■ PROBLEM SET ■
- a) In the article on the new DNA variant caller, which journal published the paper describing HELLO?
- b) Update the article on the new DNA variant caller, starting with "One of the best" and going on through "even higher accuracy.", replacing "sequencing data" with "sequence reads".

■ TEXT PROVIDED ■
- - -
New tool improves accuracy, customization in DNA sequencing capabilities
DNA analysis may open the door to scientists unlocking the mysteries of disease, among other breakthroughs. This analysis often includes identifying variants in DNA sequences – known as variant calling – which has a wide range of applications in bioinformatics and genomics, from discovering a person’s susceptibility to cancer to strategizing crop-breeding methods.
Researchers at the University of Illinois Urbana-Champaign and Mayo Clinic have created a new variant caller that is more accurate and more customizable compared to the current state-of-the-art, which may enable pipelines to greater discovery in the future. In the paper, “HELLO: improved neural network architectures and methodologies for small variant calling,” published in BMC Bioinformatics (Part of Springer Nature), the team advocates for a hybrid strategy and the use of a Deep Neural Network (DNN) architecture that is specifically tailored to sequencing data. DNNs represent a type of machine learning that enables computers to recognize underlying relationships in a set of data, mimicking the inference abilities of the human brain.
“We can train our model in a much shorter time and with a higher chance to succeed than current models,” said Deming Chen, the Abel Bliss Professor of Engineering at UIUC. “We start with a suitable level of domain knowledge, thanks to our collaboration with Mayo, which provides important guidance for our machine learning model. The HELLO caller doesn’t need a lot of parameters to learn well.”
One of the best tools currently on the market, Google’s DeepVariant, uses a DNN to analyze sequencing data that are formatted as images, an approach that is expensive and time-consuming. The HELLO variant caller uses DNN architectures and variant inference functions that account for the underlying nature of sequencing data, instead of converting the sequences to images. HELLO also supports hybrid variant calling where sequencing data from multiple platforms can be combined, which results in even higher accuracy.
- - -
■ THE DATA ■
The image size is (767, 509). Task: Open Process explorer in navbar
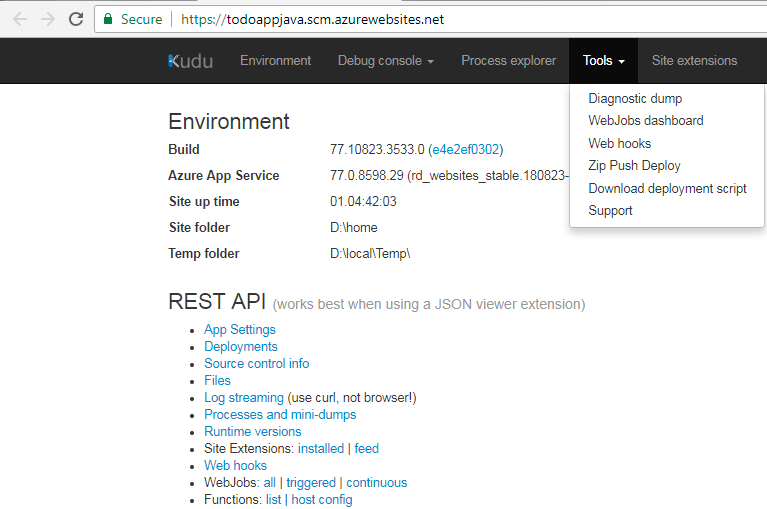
- - -
■ RESPONSES BY TASK ■
- a) BMC Bioinformatics.

- b)
One of the best tools currently on the market, Google’s DeepVariant, uses a DNN to analyze sequence reads that are formatted as images, an approach that is expensive and time-consuming. The HELLO variant caller uses DNN architectures and variant inference functions that account for the underlying nature of sequence reads, instead of converting the sequences to images. HELLO also supports hybrid variant calling where sequence reads from multiple platforms can be combined, which results in even higher accuracy.